◆ REQUIRED ACTION ◆
Leave out the pictures and print the rest of the entries exactly as they stand.
----- EXCERPTED DATA -----
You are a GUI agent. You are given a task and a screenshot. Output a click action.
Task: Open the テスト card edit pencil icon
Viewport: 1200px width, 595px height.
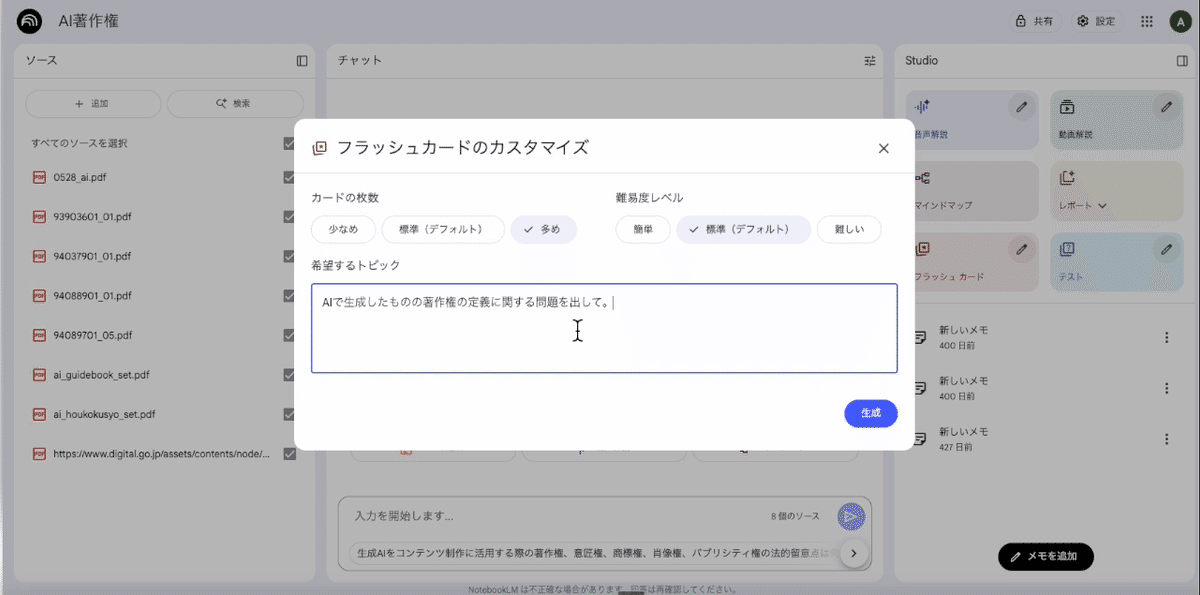coord(1166,248)
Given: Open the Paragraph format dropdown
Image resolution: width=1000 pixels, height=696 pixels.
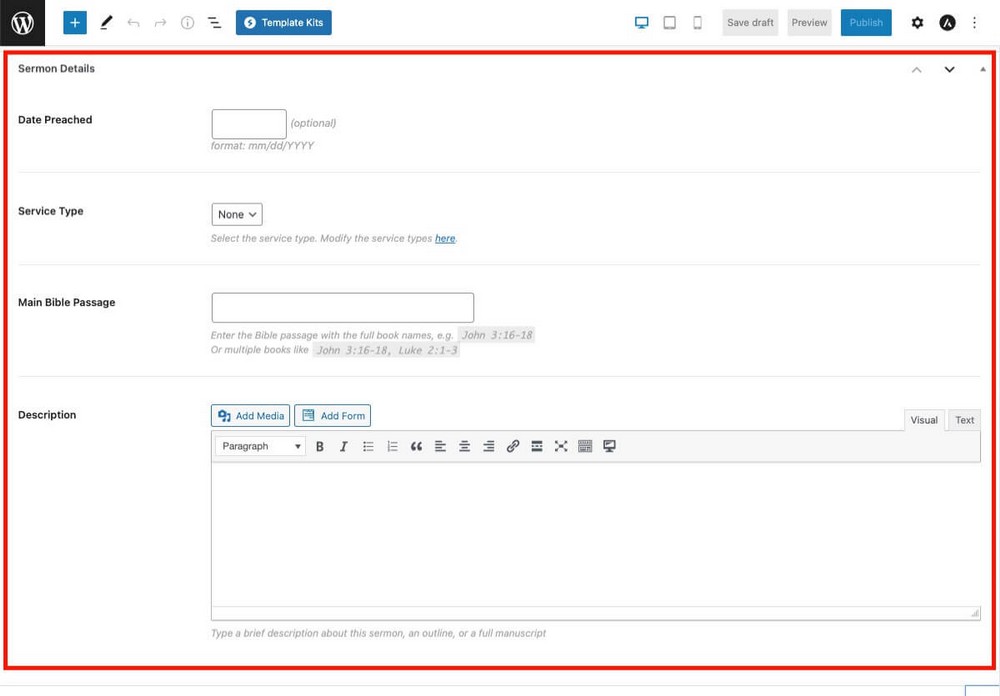Looking at the screenshot, I should click(x=260, y=447).
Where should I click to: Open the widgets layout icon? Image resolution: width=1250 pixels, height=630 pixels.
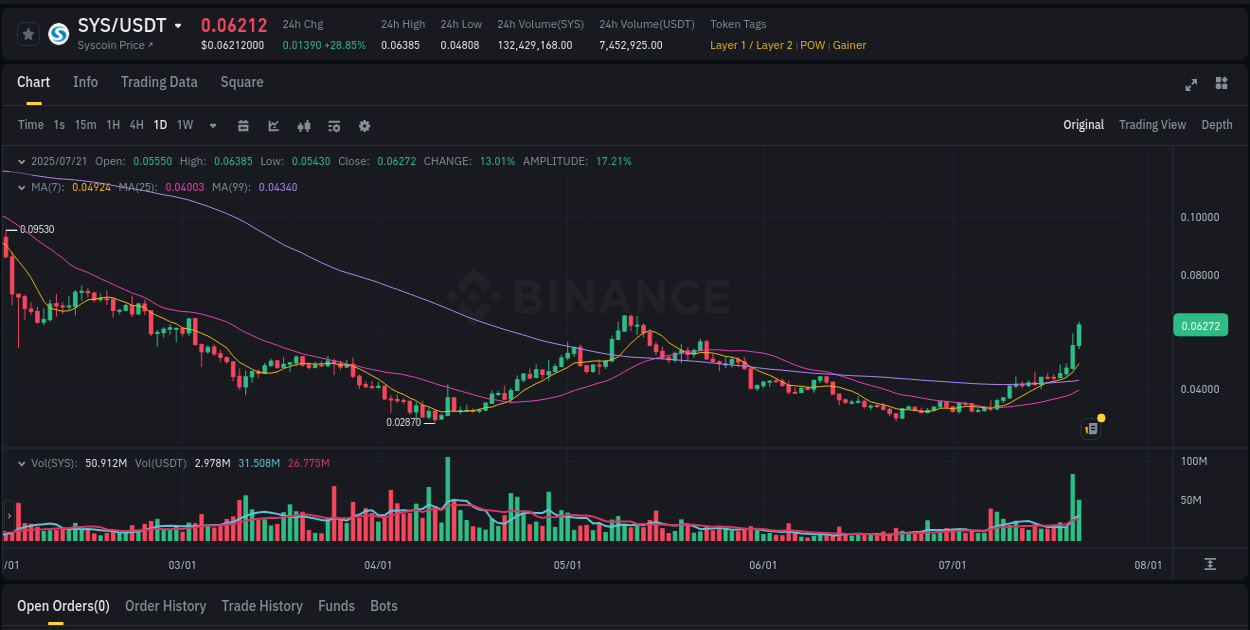tap(1222, 85)
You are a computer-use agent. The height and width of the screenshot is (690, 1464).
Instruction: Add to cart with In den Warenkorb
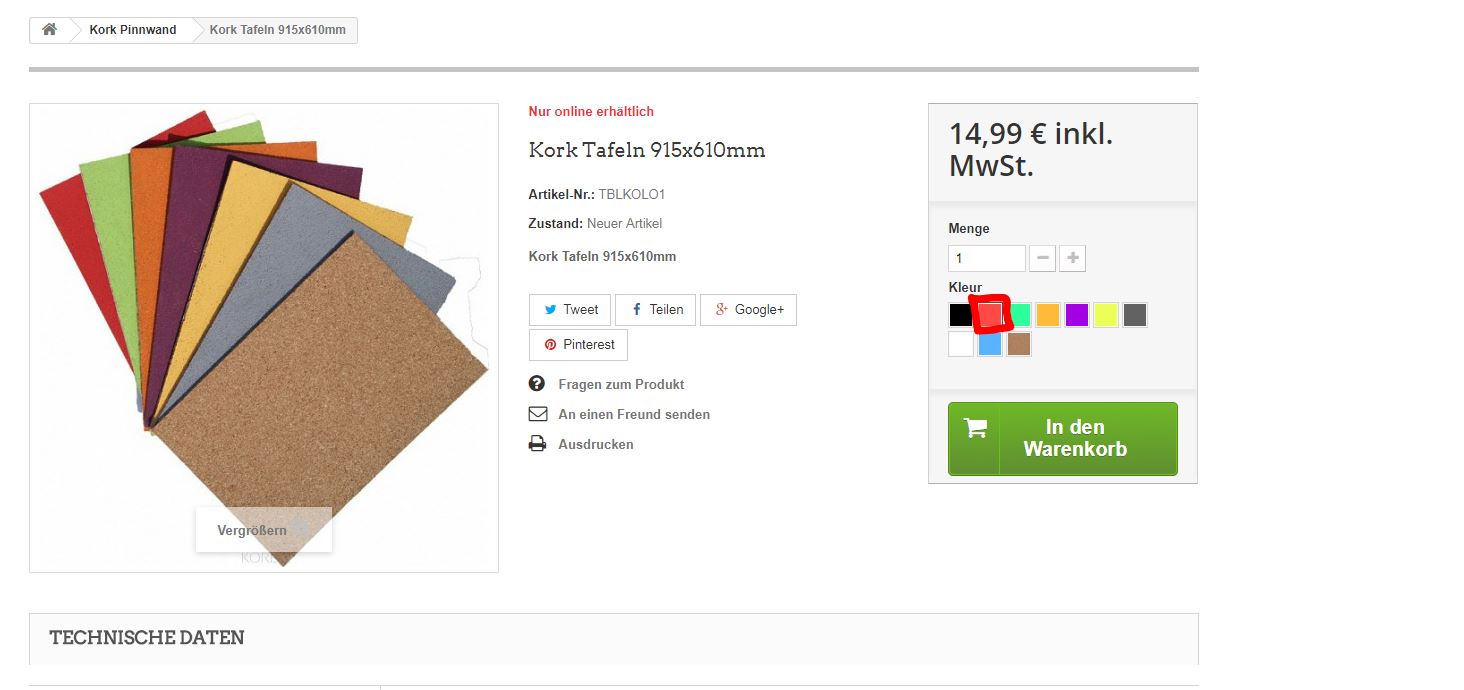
-----
◆ PROBLEM SOLUTION ◆
You are a GUI agent. You are given a task and a screenshot. Output a click action.
Task: Open the テスト card edit pencil icon
Viewport: 1200px width, 595px height.
coord(1166,248)
Given: Open the Paragraph format dropdown
Image resolution: width=1000 pixels, height=696 pixels.
Looking at the screenshot, I should click(x=260, y=447).
Where should I click to: Open the widgets layout icon? Image resolution: width=1250 pixels, height=630 pixels.
tap(1222, 85)
You are a computer-use agent. The height and width of the screenshot is (690, 1464).
Instruction: Add to cart with In den Warenkorb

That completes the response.